For some reason unbeknown to science, I did in fact get a good enough grade to not only graduate, but I did quite a lot better than I expected to. I was pleased. I bought cheap Prosecco and "Waaaay"ed while popping the cork into the garden. I had enough marks to potentially follow studies into pragmatics and etymology - subjects I am geekily fascinated by, and until this point had written myself off as "too stupid" to study them. Happy face prevailed for the next week or so, and I had a justifiable reason to eat cake and drink £2.99 M&S Buck's Fizz (my current vice).


That's all a graduation is though, isn't it? The sound of a door opening. Then you get on with your life. That's what I wanted from my degree anyhow - I hated nearly every second of university, and gaining my degree during seriously tough times both economically and health-wise to me in itself was celebration enough. I had done it. I had reached the top of my metaphorical K2, and now for all I cared, as long as it was down on paper, it could melt and burn and earthquake itself into the ground. My struggle was over.
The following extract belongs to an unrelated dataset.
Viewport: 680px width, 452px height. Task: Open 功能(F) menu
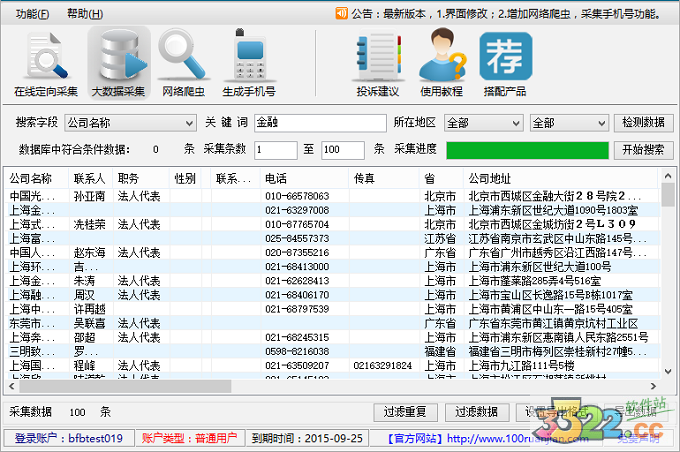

Now, however, it would appear fresh hell has been unearthed in the form of the graduation ceremony itself. Correct me if I'm wrong, but do I not already have my grade? And so the reason for me to travel all the way to Leeds to wear a cloak and be given a roll of paper is what? I understand that parents want photo opportunities as much as they want a cup of tea every 20 minutes, but is this really worth the time, effort and money? Traditions are upheld for a number of reasons, and generally I am a sucker for all things traditionalist, but in this case, I am lost. I am grateful for my degree, but in the same breath, I worked bloody hard for it, and as much as the University helped me with it's resources and classes, I'd say the split was 20/80. A whole ceremony dedicated to how awesome my institution was, and how great we all are and ooh didn't we do well just seems a bit nauseating to me. Also, it is partly because I can't be bothered to attend. I went to my boyfriend's graduation last year, and it was boring as hell. The best part was the free food at the end. We have to pay for our buffet.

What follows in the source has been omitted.